··· Data shown ···
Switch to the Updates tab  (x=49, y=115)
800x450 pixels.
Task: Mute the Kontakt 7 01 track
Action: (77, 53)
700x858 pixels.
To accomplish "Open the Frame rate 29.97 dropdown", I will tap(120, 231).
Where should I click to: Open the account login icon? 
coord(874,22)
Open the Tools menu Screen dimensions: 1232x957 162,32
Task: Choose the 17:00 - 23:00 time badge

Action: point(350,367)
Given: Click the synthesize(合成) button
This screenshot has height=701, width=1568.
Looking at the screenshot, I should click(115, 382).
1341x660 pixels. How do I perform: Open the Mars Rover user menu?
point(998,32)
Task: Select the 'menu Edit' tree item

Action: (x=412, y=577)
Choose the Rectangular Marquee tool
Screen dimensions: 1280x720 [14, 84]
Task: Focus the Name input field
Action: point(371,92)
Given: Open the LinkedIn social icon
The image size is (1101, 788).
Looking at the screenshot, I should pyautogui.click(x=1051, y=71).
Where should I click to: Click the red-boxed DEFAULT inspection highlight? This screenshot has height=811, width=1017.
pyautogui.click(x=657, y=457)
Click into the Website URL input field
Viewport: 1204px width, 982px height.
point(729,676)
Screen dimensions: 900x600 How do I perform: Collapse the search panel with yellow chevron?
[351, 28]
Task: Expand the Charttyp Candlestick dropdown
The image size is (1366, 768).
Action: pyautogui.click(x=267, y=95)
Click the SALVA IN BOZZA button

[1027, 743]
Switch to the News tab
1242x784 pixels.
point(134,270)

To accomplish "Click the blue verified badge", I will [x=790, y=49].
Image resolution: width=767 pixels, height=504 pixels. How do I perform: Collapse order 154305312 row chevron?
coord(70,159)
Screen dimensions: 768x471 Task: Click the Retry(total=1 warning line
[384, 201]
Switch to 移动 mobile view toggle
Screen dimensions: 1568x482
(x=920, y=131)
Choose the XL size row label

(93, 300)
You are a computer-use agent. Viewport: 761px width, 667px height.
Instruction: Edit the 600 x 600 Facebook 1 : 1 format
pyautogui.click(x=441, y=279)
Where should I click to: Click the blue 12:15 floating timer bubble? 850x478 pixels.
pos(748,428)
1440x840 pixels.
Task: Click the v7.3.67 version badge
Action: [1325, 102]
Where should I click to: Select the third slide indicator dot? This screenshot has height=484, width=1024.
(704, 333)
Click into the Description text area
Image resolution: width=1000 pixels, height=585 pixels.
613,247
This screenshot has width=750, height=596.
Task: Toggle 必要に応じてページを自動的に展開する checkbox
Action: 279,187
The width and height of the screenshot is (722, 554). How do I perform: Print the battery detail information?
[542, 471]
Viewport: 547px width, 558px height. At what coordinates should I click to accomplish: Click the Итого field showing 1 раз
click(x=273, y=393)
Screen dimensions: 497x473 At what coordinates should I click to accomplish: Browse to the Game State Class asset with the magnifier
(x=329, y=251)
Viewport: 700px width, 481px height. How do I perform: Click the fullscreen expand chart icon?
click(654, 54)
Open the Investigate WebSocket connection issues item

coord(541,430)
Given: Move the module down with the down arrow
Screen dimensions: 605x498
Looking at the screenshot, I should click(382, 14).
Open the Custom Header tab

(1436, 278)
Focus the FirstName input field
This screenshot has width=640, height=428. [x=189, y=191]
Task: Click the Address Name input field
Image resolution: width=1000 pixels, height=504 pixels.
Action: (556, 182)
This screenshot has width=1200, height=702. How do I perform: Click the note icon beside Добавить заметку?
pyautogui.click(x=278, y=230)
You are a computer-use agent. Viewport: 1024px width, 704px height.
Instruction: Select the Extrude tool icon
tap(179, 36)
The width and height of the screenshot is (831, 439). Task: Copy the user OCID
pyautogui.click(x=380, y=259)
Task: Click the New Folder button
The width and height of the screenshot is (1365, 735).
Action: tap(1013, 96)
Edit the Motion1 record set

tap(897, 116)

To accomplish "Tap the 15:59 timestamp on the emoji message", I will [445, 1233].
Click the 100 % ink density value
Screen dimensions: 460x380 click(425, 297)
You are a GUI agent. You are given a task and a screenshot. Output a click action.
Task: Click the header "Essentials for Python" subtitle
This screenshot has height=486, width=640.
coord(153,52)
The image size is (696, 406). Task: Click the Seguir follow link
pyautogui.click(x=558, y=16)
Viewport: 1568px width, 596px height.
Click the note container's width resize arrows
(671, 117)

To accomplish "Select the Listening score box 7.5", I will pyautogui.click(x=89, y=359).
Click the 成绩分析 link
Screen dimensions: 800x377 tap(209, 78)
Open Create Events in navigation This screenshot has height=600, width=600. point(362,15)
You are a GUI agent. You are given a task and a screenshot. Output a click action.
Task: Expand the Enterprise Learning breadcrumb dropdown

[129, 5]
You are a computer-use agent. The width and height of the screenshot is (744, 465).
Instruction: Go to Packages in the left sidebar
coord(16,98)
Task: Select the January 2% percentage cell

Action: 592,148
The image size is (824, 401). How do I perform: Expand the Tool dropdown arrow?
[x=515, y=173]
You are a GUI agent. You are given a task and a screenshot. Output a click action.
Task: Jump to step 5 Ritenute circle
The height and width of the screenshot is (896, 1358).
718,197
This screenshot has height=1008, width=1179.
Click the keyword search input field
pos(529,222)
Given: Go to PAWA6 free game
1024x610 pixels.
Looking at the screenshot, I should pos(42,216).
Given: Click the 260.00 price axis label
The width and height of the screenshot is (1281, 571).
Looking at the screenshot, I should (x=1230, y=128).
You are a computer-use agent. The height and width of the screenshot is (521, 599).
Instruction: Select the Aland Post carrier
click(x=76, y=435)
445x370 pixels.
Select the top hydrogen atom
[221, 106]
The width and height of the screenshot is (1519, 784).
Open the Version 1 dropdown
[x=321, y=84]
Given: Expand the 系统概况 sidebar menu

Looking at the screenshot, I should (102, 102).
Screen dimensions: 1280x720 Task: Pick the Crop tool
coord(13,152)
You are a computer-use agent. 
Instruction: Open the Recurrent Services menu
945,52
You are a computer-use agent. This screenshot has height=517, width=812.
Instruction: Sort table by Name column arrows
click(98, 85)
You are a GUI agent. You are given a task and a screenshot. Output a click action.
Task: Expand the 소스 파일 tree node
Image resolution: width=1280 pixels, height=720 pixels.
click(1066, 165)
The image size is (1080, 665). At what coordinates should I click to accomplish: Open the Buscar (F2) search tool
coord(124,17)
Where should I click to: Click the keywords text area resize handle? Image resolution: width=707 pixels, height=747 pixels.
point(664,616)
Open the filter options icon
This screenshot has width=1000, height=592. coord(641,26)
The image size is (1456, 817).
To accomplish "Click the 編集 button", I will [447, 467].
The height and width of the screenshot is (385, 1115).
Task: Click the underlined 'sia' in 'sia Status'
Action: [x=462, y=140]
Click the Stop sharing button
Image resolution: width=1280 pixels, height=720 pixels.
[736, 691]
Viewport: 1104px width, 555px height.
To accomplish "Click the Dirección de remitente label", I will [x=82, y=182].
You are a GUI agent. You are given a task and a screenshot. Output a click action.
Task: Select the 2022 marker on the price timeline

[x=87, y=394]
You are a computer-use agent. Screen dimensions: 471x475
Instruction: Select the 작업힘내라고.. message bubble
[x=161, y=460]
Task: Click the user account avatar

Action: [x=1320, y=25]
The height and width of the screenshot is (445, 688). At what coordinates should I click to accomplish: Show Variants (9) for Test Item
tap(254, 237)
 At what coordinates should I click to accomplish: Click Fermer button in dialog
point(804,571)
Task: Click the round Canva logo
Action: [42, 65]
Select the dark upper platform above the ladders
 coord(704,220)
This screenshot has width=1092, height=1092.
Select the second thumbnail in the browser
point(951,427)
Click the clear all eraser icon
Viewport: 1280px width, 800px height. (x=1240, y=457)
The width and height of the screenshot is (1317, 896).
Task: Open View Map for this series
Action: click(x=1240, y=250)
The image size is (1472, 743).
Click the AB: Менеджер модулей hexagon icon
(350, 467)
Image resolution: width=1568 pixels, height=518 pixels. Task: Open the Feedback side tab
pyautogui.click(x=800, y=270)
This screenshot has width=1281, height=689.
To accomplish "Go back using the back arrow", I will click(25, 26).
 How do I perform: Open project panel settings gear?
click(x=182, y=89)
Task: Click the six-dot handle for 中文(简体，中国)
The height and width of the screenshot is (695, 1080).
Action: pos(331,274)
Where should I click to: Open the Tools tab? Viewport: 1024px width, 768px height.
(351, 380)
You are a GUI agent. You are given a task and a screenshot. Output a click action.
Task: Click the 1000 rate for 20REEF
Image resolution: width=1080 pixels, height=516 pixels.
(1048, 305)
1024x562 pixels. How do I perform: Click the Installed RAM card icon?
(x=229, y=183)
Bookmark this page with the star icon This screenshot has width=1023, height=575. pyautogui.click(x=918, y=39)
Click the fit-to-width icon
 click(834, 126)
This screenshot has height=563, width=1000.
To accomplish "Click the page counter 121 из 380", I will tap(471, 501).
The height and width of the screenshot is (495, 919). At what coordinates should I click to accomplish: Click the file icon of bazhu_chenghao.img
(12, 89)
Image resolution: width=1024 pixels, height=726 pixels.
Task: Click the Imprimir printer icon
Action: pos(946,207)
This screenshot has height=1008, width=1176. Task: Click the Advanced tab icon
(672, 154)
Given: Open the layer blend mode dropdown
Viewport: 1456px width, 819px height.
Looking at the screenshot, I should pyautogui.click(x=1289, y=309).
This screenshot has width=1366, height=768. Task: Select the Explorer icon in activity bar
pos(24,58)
···
- Task
In the entries above, identify every line with the word "page". Copy those lines.

- Answer space
Bookmark this page with the star icon This screenshot has width=1023, height=575. pyautogui.click(x=918, y=39)
To accomplish "Click the page counter 121 из 380", I will tap(471, 501).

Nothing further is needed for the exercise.